In the book, Beach quotes Billboard touring editor Dave Brooks, who cites a handful of clubs nationwide that have survived as long as Toad’s Place, like the Stone Pony in Asbury Park, N.J.; First Avenue in Minneapolis; the Troubadour in West Hollywood; and the Iron Horse in Northampton, Mass.

“I think the main thing that has kept them open all these years is staff or current ownership who feel a sense of guardianship and strive to protect these venues because of their cultural and historical impact on popular music,” said Brooks.

Phelps managed Toad’s Place from 1976 to 1985, then became a partner with Spoerndle and subsequently took over ownership of the club. But at the book party, Phelps praised the role of his former mentor and partner in launching Toad’s Place. “Big Mike” Spoerndle earned his nickname with his size, his appetites, his lifestyle, his charisma and his generosity; he became “the soul of Toad’s,” Koplik told the book’s authors.

But Spoerndle also struggled for years with substance abuse. For those familiar with the onstage history of Toad’s Place, the book’s deeply reported chapter on Spoerndle, his upbringing and the roots of his addictions is the emotional heart of the Toad’s Place story. On May 6, 2011, Spoerndle, then 59, was found dead at his home and the cause of death was later given as poly-substance abuse and kidney failure.

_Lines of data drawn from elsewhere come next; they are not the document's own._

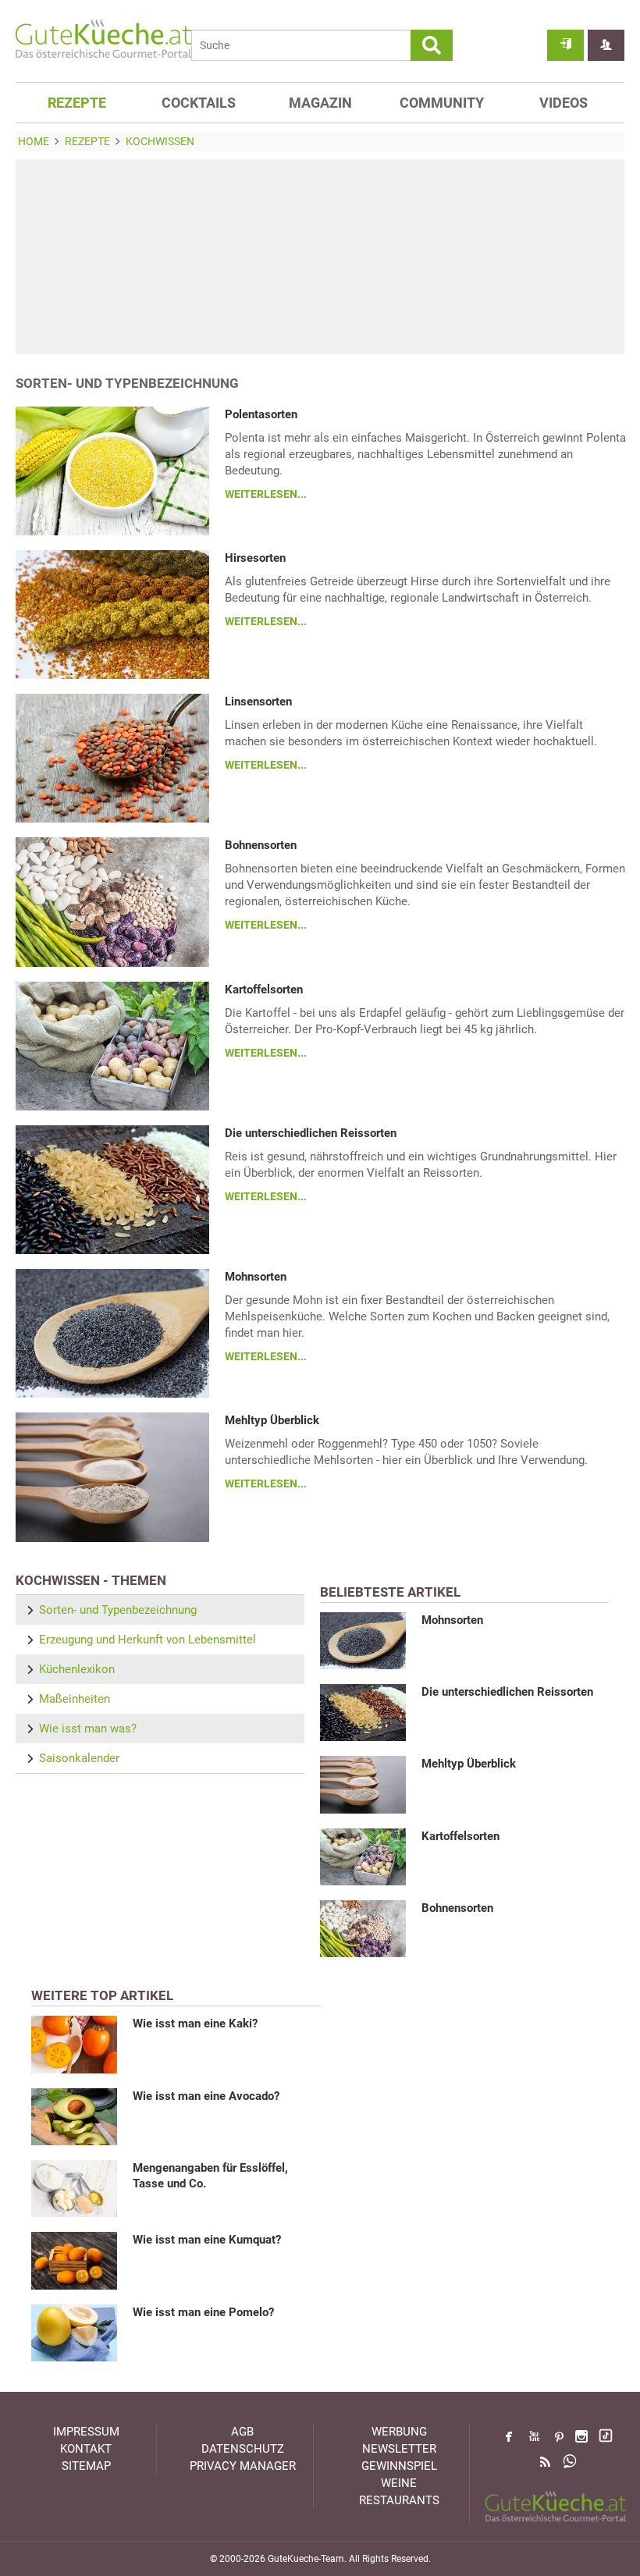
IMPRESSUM (86, 2432)
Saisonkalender (79, 1758)
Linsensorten (258, 702)
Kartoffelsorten (264, 989)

When the pandemic struck, Toad’s Place was forced to close for months, “shut up like a damn morgue,” a Yale student said at the time. Phelps turned to savings, the federal Paycheck Protection Program and, at the time of the book’s completion, was awaiting additional help from the Shuttered Venues Operators Grant, which Congress passed in December 2020.

Toad’s Place has reopened and continues to book artists bound for greater glory. (Two nights after the book party, the club hosted hotly tipped singer/songwriter Maggie Lindemann.) As he sat beside Beach, Phelps told the crowd he was looking ahead to celebrating the 50th anniversary of Toad’s Place in 2025.

Reflecting in the book on the pandemic and its aftermath, Phelps writes: “We will survive. We have a destiny in front of us!”